The Slog Reviews: 9/10 and a must-read (well, for those who have a certain amount of faith in their intellectual and reading abilities)
Some bits which I thought worth typing out and referring to:
1. The lesson for the small is : be human! Just be a fool in the right places. Avoid unnecessary dependence on large-scale harmful predictions - those and only those. Avoid the big subjects that may hurt your future: be fooed in smal matters, not in the large. Do not listen to economic forecasters or to predictors in social science. Know how to rank beliefs not according to their plausibility but by the harm they may cause.

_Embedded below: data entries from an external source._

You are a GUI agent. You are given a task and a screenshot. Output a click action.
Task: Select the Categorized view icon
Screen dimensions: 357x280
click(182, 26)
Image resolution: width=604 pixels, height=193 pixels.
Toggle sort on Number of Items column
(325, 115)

2. If you shed the idea of full predictability, there are plenty of things to do provided you remain conscious of their lmiits. Knowing that you cannot predict does not mean that you cannot predict from unpredictability. The bottom line: be prepared! Be prepared for all relevant eventualities.
3. Be open minded to let luck play a role. Maximise the serendipity around you. Trial and error means trying a lot. You need to love to lose.

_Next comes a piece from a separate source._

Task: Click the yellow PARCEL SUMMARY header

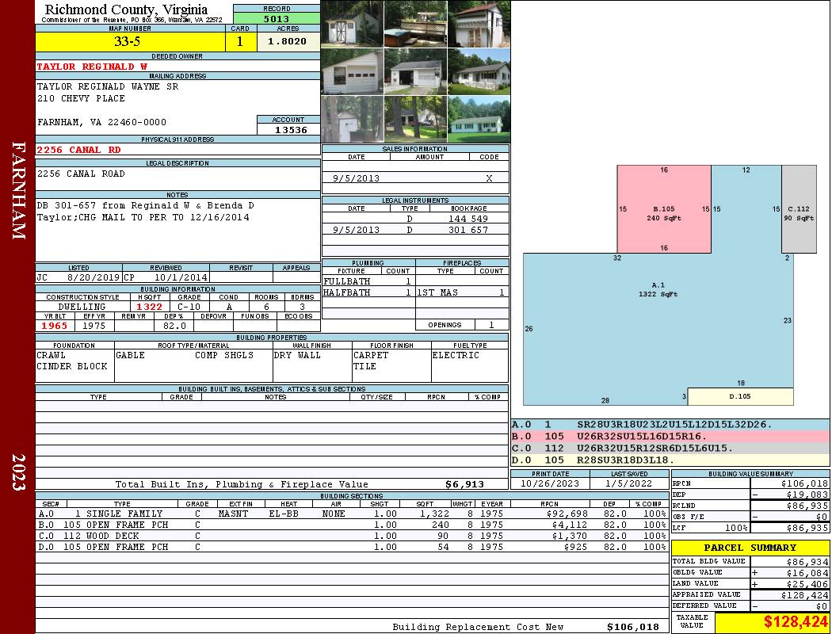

4. People are often ashmed of losses so they engage in strategies that produce very little volatility but contain the risk of a large loss.

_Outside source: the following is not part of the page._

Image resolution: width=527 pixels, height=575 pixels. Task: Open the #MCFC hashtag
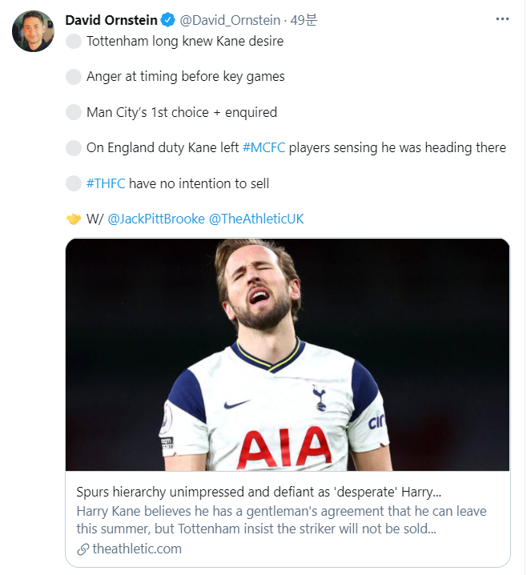[x=264, y=148]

5. Barbell strategy - if you accept most risk measures are flawed, because of the Black Swan, then the straegy is to be hyperconservative and hyperaggresive instead of being midly aggresive or conservative. Instead of putting your money in medium risk investments, you need to put a portion, say 85 to 90 percent in extremely safe instruments, like Treasury Bills. The remaining 10 to 15 percent you put in extremely speculative bets, as leverages as possible (like options), preferably venture capital style portfolios.
6. Make a distinction between positive contingencies and negative ones. Distinguish between those human undertakings in which the lack of predictability can be (or has been) extremely beneficial and those where the failure to understand the future caused harm. In positive black sawn busineeses, you have to lose small to make big. You have little to lose per book and for completely unexpected reasons, one may take off. And you fare best if you know where your ignorance lies. This is different from collecting lottery tickets as these do not have a scalable payoff: there is a known upper limit to what they can deliver. The ludic fallacy applies here. Also, lottery tickets have known rules and laboratory style well presented possibilites.
7. Don't look for the precise and the local - chance favors the prepared. U do not have to look for something particular every morning but work hard to let contingency enter your working life. You got to be very careful if you don't know where you're going because you might not get there. Invest in preparedness and not in prediction. REmember that infinite vigilance is not possible.
8. Seize any opportunity or anything that looks like oppty. They are rare, much rarer than you think. Positive black swans have a necessary first step: you need to be expcosed to them. Collect as many free nonlottery tickets as you can and once they start paying off, do not discard them. Work hard, not in grunt work, but in chasing such opportunies and maximizing exposure to them. This makes living in big cities invaluable because you increase the odds of serendipitous encounters.
9. Beware of precise plans by government. U need to keep a vigilant eye on the side effects.
10. All these recommendations have one point in common: asymmetry. Put yourself in situations where the favourable consequences are much larger than unfavorable ones. The notion of asymmetric outcomes is the central idea of the book. This idea that in order to make a decision you need to focus on the consequences (which you can known) rather than probability (which you can't know) is the central idea of uncertainty. You can build an overall theory of decision making on this idea. All you have to do is mitigate the consequences.